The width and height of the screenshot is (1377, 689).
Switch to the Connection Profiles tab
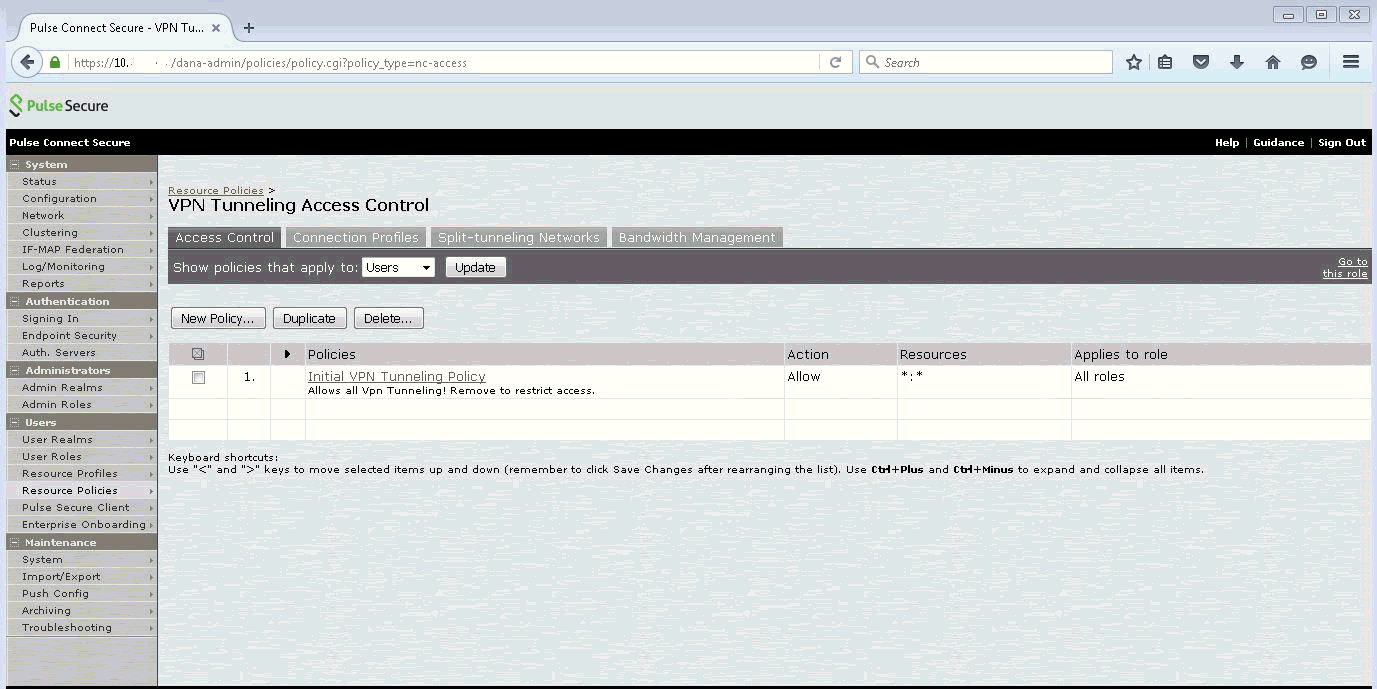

■ ■ ■

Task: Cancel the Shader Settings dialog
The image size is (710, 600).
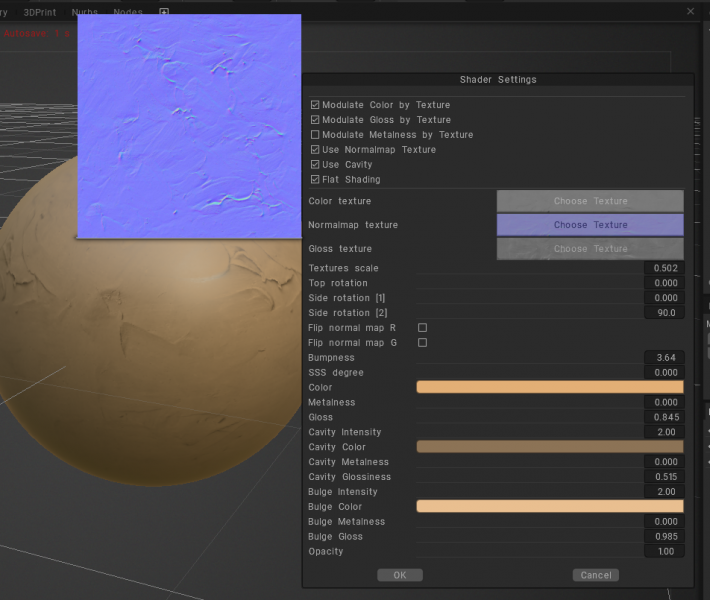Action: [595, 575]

■ ■ ■

◆ **WHAT YOU HAVE TO DO**: The line above containing "The width and", the line containing "Switch to the Connection Profiles tab", and every line between them are to be transcribed exactly; no other line is wanted.

◆ **RESPONSE**:
The width and height of the screenshot is (1377, 689).
Switch to the Connection Profiles tab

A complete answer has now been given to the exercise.